Addenbrooke's to recruit nurses and midwives in Europe

Addenbrooke's Hospital
Image caption Addenbrooke's Hospital says it needs 200 more nurses, midwives and health care assistants

A hospital in Cambridge is to recruit nurses, midwives and other staff from across Europe to meet ward shortages.

Addenbrooke's Hospital in Cambridge, where 200 more are needed, is asking existing staff to work extra shifts.

The Royal College of Nursing said it would be dangerous for the health of staff and patients if up to three extra shifts had to be worked per week.

The hospital said its campaign targeted experienced and newly qualified staff for all departments.

A hospital spokeswoman said: "Cambridge University Hospitals has launched a national recruitment campaign for nurses, midwives and healthcare assistants.

"We are looking for staff across all clinical divisions and are finding creative ways of encouraging experienced nurses to consider Addenbrooke's as an opportunity to develop their career

"We are instigating a European recruitment programme."

English to be tested

As well as extra shift payments existing staff are said to have been offered shopping vouchers to persuade them to work longer hours.

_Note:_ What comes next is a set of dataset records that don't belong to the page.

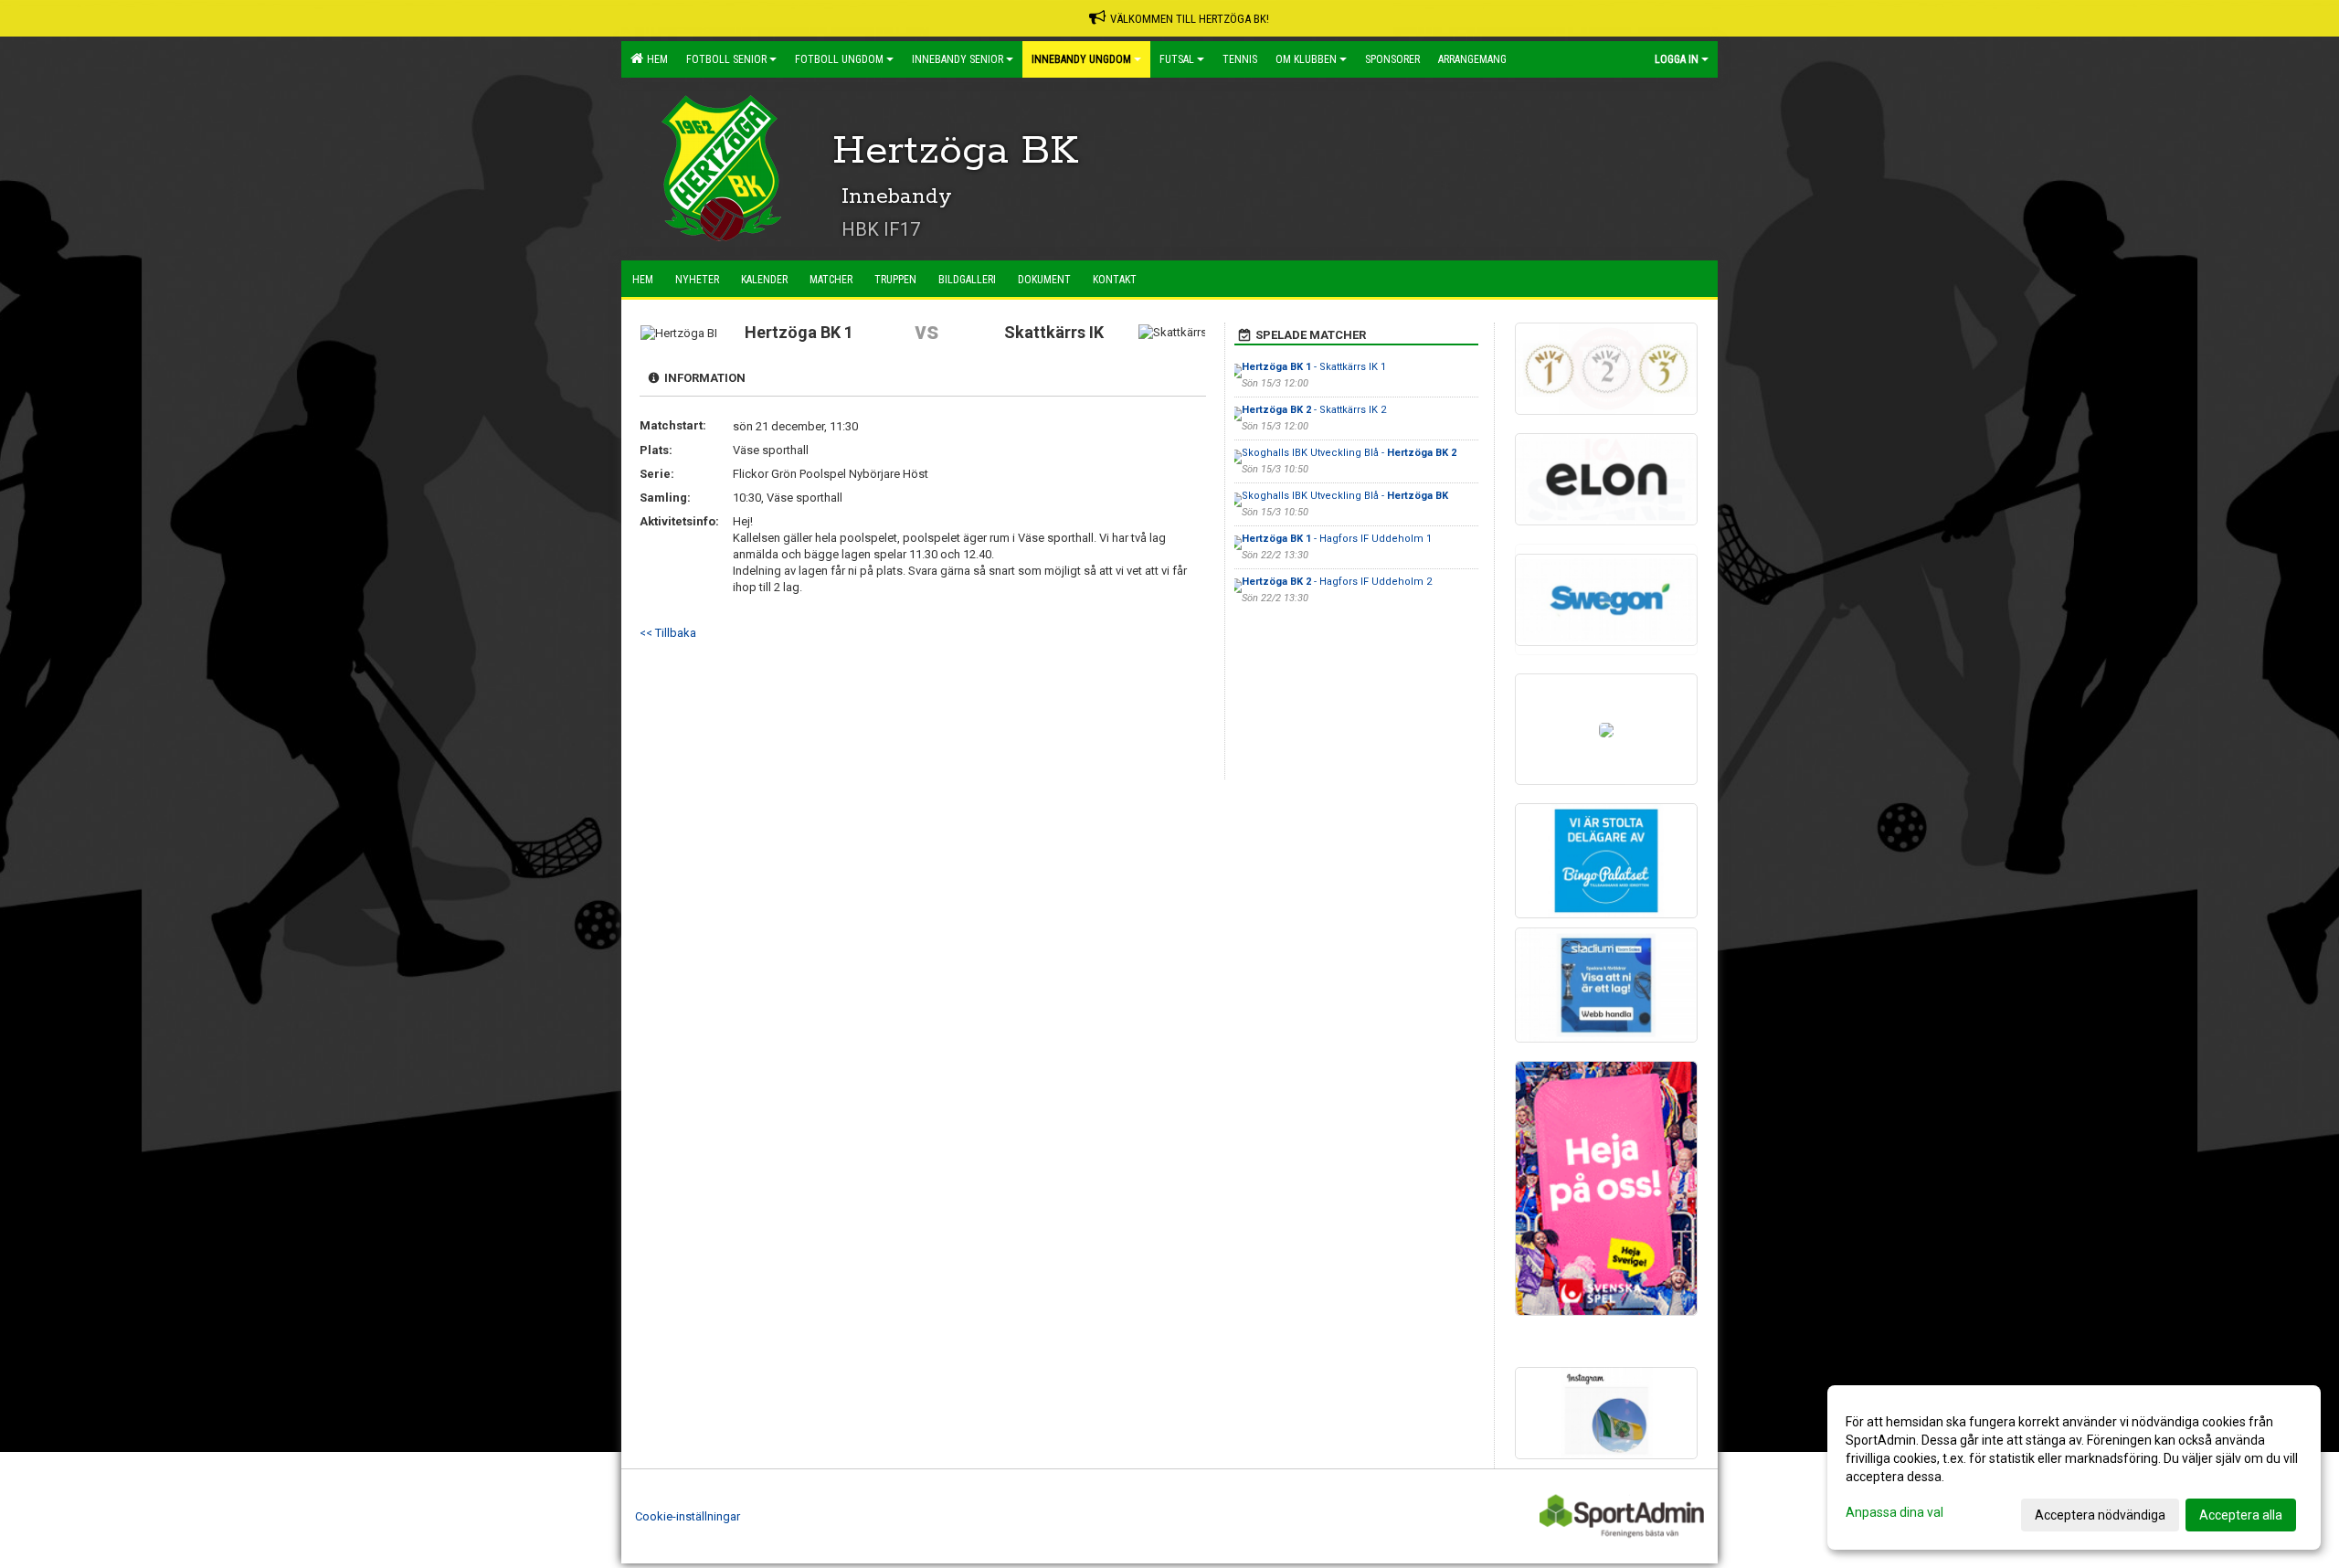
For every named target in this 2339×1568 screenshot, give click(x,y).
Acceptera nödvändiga (2100, 1515)
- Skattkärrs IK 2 (1314, 410)
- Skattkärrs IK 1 (1314, 367)
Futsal (1176, 59)
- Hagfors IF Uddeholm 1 (1337, 539)
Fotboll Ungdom (839, 59)
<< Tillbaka (668, 633)
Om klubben (1306, 59)
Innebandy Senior (957, 59)
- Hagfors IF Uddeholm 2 (1337, 582)
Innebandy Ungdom (1081, 59)
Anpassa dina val (1894, 1512)
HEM (654, 59)
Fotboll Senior (726, 59)
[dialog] (2074, 1467)
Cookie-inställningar (687, 1516)
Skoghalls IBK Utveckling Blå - (1349, 453)
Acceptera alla (2240, 1515)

Karen Webb from the Royal College of Nursing said: "I was not aware that we were entering an age of bartering to get employees to work.

"It is important that nurses, as professional people, are rewarded appropriately and adequately for their services to the NHS."

Steve Hand, director of operations at Addenbrooke's, said that the hospital needed about 200 extra staff to meet commitments to patients.

The hospital was looking for experienced nurses and had turned to Europe to seek them out, he said.

"We will carry out English tests but I do not think language is going to be an issue," he said.

Former NHS Trust chairman Roy Lilley said that many hospitals were setting up staff banks which were lists of people willing to do extra shifts.

Many experienced nurses in their 50s and 60s had taken early retirement because of the pressures in the NHS, he said.

There had also been about 1,000 job cuts in Cambridgeshire and this all added to the problem, he added.